Depression enhanced the production of autoantibodies against 16α‑hydroxyestrone-estrogen receptor adduct in breast cancer

Abstract

Mentally depressed breast cancer (MDBC) patients expressed estrogen receptor (ER) and 16α‑hydroxyestrone (16α‑OHE1) is directly responsible for causing breast cancer (BC). This study aimed to identify whether depression in breast cancer patients enhanced the production of autoantibodies against 16α‑OHE1-ER adduct in breast cancer patients.
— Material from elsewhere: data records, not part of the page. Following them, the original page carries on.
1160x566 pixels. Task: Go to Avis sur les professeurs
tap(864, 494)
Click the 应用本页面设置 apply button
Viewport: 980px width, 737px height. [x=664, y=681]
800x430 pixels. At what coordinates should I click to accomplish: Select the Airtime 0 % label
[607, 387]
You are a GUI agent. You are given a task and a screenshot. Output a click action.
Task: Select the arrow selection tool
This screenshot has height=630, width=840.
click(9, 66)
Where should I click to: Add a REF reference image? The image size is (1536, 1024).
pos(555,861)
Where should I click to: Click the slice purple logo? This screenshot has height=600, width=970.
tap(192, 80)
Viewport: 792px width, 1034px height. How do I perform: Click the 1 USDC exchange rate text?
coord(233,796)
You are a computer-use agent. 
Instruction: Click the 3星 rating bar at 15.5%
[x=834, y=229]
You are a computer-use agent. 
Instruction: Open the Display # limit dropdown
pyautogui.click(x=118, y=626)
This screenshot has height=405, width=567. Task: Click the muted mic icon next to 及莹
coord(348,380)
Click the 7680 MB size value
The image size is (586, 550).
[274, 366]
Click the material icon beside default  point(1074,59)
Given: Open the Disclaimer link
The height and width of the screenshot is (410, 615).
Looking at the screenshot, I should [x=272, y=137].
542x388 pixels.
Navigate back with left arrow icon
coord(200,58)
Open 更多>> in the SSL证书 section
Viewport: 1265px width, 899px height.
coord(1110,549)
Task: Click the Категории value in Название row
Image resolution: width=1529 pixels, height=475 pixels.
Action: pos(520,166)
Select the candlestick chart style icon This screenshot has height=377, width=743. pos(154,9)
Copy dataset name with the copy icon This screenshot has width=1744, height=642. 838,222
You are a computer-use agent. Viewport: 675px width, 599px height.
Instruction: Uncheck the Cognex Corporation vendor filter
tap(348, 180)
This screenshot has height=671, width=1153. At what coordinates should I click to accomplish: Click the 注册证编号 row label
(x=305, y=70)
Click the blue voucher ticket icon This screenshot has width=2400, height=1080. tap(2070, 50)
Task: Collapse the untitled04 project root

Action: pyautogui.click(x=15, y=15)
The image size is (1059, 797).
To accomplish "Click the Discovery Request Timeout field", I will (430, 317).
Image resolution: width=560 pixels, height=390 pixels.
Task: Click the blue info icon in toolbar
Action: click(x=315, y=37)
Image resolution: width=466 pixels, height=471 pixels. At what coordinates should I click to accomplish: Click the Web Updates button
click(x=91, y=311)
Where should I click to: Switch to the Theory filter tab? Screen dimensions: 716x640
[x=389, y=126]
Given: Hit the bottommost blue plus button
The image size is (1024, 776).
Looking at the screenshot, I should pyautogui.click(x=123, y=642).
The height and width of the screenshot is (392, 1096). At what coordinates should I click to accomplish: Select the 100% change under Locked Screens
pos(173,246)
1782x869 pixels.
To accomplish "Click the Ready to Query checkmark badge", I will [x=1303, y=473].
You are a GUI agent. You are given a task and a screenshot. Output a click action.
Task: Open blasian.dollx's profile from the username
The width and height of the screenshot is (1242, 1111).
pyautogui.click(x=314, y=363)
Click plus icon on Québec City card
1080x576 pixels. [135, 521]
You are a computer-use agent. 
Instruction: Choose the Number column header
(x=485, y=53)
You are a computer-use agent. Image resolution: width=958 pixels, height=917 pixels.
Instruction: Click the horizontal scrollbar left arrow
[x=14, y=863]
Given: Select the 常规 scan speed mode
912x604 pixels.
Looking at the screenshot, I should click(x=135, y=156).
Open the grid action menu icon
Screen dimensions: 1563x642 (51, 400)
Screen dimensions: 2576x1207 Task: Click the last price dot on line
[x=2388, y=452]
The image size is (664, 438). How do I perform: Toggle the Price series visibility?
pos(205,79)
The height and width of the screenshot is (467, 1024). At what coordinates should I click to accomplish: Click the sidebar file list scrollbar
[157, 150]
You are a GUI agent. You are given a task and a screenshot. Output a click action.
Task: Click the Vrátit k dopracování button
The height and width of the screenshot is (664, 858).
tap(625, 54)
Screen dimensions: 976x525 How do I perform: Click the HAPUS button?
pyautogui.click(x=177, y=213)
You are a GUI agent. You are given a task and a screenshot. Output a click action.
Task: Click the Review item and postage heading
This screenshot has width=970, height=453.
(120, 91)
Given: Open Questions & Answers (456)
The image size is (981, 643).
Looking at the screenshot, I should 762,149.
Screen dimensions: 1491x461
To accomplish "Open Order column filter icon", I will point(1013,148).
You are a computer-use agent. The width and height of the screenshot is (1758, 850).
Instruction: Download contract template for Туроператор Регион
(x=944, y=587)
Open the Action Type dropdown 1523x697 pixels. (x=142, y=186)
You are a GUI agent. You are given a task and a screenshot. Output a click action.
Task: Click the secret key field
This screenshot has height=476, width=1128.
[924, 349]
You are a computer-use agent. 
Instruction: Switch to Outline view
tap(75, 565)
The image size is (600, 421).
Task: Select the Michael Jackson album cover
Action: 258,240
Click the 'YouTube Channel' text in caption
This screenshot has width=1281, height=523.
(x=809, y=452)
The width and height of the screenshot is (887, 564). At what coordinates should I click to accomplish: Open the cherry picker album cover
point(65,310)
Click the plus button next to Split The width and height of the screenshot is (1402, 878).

The antibodies in the serum of 65 breast cancer patients (including 35 MDBC) and 40 control subjects were screened by direct binding, inhibition enzyme-linked immunosorbent assay (ELISA), and quantitative precipitin titration. Competition ELISA was also utilized for the estimation of 16α‑OHE1 in the serum of 30 cancer patients. Autoantibodies from MDBC showed strong recognition to 16α‑OHE1-ER in comparison to overall breast cancer patients (p < 0.05) and control subjects (p < 0.001). Although breast cancer sera showed high binding to 16α‑OHE1-ER in comparison to ER (p < 0.05) or 16α‑OHE1 (p < 0.001), the relative affinities of autoantibodies for 16α‑OHE1-ER were found to be 1.38 × 10−7 and 1.23 × 10−7 for breast cancer and MDBC patients respectively. No significant difference, either in the level of 16α‑OHE1 or 2‑hydroxyestrone/16α‑OHE1 ratio, was observed in the serum of cancer patients compared with controls, although inflammatory cytokines (IL-6, TNF-α) were significantly high in these patients. Depression in breast cancer patients augments the production of autoantibodies against 16α‑OHE1-ER through the generation of inflammatory conditions. Depression in these patients increased the release of pro-inflammatory cytokines that generate more autoantibodies and show strong binding with 16α‑OHE1-ER.